Rabat - In a competition organized on Monday by the French weekly news and political magazine Le Point, Salah Ghamizi, a Moroccan student engineer at the “Ecole des Mines de Nancy” in France, won the "les Défricheurs" award for his start-up "Waza Education."
The Moroccan student was able to convince the jury - composed of experts and journalists of Le Point - of the innovative nature of his start-up that aims to improve and create a bridge between businesses and universities.
During the five minutes allotted to him to explain his start-up, the Moroccan engineer student quickly managed to sway the jury and the public of his innovative business plan.
In an interview with Le Point, Salah Ghamizi, said, "My father is a researcher teacher in Morocco.”
“At the end of his career, he has conducted a lot of paperwork instead of looking for funding and partners. And when I arrived in France for my engineering studies, I found that the problem was not just in Moroccan, but a problem with all universities,” he added.
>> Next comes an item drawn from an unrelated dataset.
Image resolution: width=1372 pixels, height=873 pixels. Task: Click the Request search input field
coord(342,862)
Given these facts, the Moroccan student said that he found himself obliged to find a way to link research and enterprises.
Ghamizi had already made his name in inventions and creativity.
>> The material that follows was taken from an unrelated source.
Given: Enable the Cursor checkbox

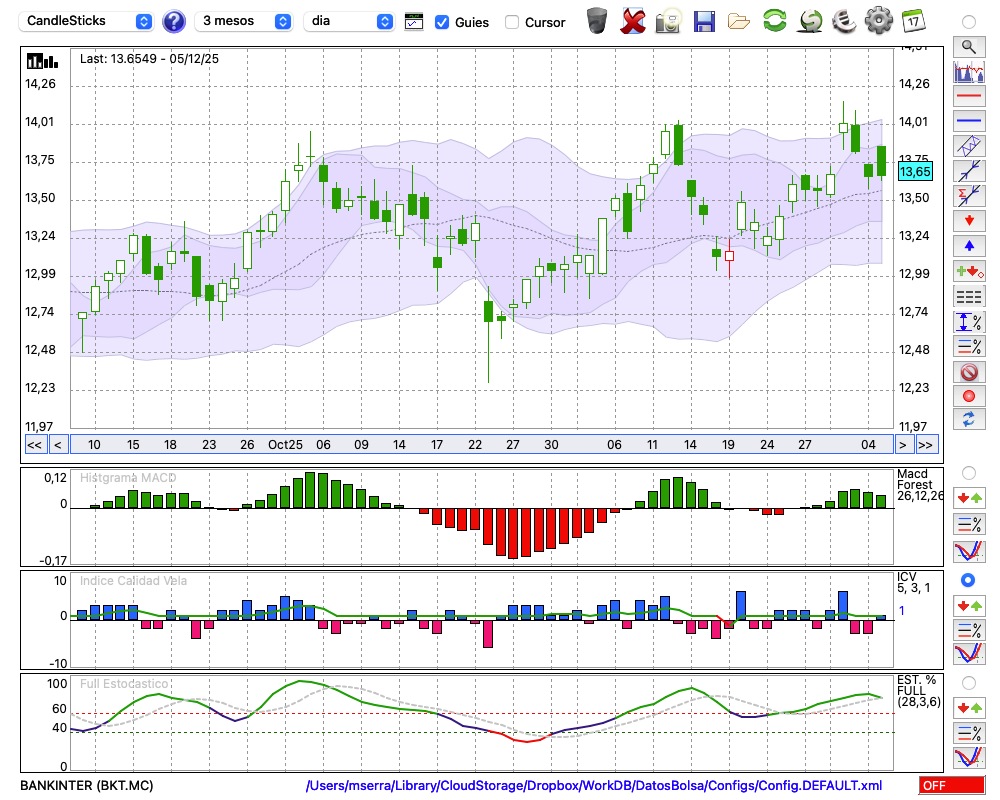Looking at the screenshot, I should (x=512, y=21).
In 2014, he invented the “HandSpeaker,” a translation device for sign language, which is composed of a pair of gloves and a mobile application that translates the sign language into speech. Using sensors positioned on the digital glove, HandSpeaker translates the signals into spoken words by sending signals to the smartphone, which analyzes the motion of the glove, and transcribes them into words and phrases by a voice box.
The 23 year-old student previously won the National Award of “entrepreneurial,” “Startem” price and the Bank of France contest “Créactiv’Est,” before taking his project “Hand-speaker” to the “World Cup,” organized by Enactus, organized in 2014 in Beijing, with participants from 38 countries.
Asked by Le Point if Steve Jobs is a model to follow, the Moroccan inventor responded negatively, stressing that Salman Khan the better example to follow. The educator Salman Khan is the founder of Khan Academy, which is a non-profit educational organization created in 2006 with the aim of providing a "free, world-class education for anyone, anywhere."